Agosto 6, 2021
La Dulce María Loynaz (1902-1997) que creemos conocer es la de la foto con expresión melancólica y meditabunda, pero con cierto aire enérgico. Es la poeta, anciana y solitaria, de tono incisivo, a veces casi hiriente. Pero el que pretenda encerrar la naturaleza humana dentro de estereotipos puede caer en un error. Somos seres diversos, imprevisibles en nuestras manifestaciones, irregulares, muchas veces contradictorios, y la poetisa no escapó de ello.
Bautizada con el nombre de María Mercedes Loynaz Muñoz, en casa recibió el apodo de Dulce María con el cual fue conocida. A los 17 años publicó sus primeros poemas en el periódico La Nación; a los 24 se graduó de Derecho Civil, profesión que, si bien no fue su vocación ejercer, mantuvo hasta 1961 y por la cual fue reconocida, en 1944, con la desaparecida Orden González Lanuza, siendo la primera mujer en recibirla. Valga añadir, además, que en su época las abogadas podían contarse con los dedos de las manos.
Se ha dicho, con exceso de ligereza, que casi todas las poetisas han estado marcadas por la tragedia. Ese signo de desgracia que suelen verles asociado es un razonamiento no explicado; aún más si consideramos los azarosos caminos que deben andar los amantes de las letras, sin importar su género o geografía.
Quizás ese signo de adversidad que han visto en sus vidas es una consecuencia de su desenvolvimiento en un contexto rebosado de prejuicios hacia la participación de las mujeres en un ámbito tradicionalmente dominado por hombres. De hecho, Dulce María durante mucho tiempo fue remisa a publicar sus escritos; le faltaba confianza en sí misma y temía a los vaivenes del entorno literario, sometido a complejas circunstancias, donde a veces no basta el talento. Confesó que no tenía la suficiente vanidad para creerse un genio incomprendido, ni la suficiente humildad para admitir que no lo era.

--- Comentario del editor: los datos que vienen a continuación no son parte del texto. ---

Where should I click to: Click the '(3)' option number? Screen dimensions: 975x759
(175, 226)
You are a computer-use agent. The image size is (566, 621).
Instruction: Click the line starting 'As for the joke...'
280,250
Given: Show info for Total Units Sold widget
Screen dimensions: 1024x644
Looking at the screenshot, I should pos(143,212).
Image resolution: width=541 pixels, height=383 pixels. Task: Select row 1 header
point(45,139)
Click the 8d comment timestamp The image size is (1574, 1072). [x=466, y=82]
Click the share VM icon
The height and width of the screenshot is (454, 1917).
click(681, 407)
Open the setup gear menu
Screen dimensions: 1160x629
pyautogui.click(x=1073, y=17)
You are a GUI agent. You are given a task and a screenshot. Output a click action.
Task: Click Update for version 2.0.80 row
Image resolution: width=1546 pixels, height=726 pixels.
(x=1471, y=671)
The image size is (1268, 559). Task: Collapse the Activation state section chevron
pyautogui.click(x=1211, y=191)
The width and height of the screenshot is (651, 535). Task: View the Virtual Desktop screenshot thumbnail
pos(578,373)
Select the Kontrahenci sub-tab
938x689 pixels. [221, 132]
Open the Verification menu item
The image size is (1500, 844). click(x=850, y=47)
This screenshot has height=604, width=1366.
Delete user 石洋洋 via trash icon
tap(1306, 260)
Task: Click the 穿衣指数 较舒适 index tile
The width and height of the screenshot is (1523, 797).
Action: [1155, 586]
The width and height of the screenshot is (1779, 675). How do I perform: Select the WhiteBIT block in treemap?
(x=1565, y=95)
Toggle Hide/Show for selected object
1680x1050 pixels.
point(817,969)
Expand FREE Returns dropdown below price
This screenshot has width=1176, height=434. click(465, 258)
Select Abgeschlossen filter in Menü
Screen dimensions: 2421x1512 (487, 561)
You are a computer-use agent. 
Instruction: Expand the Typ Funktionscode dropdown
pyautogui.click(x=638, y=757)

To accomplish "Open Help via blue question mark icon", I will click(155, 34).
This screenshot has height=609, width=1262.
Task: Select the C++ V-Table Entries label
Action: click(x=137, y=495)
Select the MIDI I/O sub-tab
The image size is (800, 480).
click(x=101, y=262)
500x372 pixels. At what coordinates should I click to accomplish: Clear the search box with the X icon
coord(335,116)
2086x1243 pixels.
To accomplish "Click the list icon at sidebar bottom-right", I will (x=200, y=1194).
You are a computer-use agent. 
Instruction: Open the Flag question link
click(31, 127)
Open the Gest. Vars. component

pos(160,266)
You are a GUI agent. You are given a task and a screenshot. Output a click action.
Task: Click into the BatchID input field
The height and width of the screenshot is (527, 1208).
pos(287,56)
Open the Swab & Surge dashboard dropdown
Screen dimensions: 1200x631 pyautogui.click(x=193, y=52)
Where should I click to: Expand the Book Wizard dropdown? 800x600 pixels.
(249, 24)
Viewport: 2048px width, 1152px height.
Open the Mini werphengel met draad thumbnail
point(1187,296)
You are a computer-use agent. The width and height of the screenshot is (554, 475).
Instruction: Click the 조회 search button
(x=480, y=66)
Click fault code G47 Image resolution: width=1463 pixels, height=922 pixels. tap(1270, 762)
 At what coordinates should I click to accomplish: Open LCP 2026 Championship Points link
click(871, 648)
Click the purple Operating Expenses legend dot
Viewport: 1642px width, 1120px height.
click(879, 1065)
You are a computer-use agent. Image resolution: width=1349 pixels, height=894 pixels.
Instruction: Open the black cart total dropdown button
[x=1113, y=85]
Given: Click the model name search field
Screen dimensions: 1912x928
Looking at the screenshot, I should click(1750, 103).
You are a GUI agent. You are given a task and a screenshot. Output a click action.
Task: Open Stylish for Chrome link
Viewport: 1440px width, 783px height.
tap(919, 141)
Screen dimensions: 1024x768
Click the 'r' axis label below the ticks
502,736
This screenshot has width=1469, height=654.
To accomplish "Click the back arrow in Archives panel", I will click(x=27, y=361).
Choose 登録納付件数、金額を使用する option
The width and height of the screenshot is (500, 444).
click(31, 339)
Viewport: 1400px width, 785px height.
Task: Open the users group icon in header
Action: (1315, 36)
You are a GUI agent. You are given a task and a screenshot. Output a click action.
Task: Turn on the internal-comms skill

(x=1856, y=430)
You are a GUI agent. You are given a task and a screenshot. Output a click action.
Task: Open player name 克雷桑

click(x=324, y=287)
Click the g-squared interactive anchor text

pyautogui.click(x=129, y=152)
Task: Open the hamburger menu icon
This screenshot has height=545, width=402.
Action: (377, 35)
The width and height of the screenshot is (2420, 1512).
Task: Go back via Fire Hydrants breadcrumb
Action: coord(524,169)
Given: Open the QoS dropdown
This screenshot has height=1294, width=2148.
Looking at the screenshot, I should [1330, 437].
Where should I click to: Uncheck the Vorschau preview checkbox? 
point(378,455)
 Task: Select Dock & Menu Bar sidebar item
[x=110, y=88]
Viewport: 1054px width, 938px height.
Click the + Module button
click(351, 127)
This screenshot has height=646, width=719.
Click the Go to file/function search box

Había conocido la embriaguez de eso que ella misma denominó “la emoción de emocionar”. Introvertida y tímida, aunque orgullosa, la escritora que vivía en su interior luchó arduamente por imponerse a la mujer encadenada a su ámbito doméstico; a la buena ama de casa, la esposa solícita, a la mater familiae, la cual había edificado una vida apacible y en salvaguarda de valores que le eran entrañables. Para fortuna de todos, ganó aquella en la que bullía y fermentaba el don de la escritura.
A su primer poemario, Versos (1938), le siguieron Juegos de agua. Versos del agua y del amor (1947), Poemas sin nombre (1953), su única novela, Jardín (1951) y muchos más. La década de los 50′ del pasado siglo fue un período de efervescencia creativa y de una activa vida intelectual. Publicó crónicas semanales en El País y Excélsior. También colaboró en la Revista Grafos, Diario de la Marina, El Mundo, Revista Cubana, Revista Bimestre Cubana y Orígenes. Además, impartió conferencias y participó en recitales.
Su obra recibió aplausos dentro y fuera de Cuba, lo que le valió importantes reconocimientos. El honor más alto: ser la primera mujer latinoamericana, y la segunda mujer en la historia hasta ese momento –la primera fue María Zambrano, en 1988– en recibir el Premio de Literatura Miguel de Cervantes Saavedra, en 1992, un territorio masculino por excelencia. Después de ella, solo lo han recibido 3 mujeres más: Ana María Matute, Elena Poniatowska e Ida Vitale.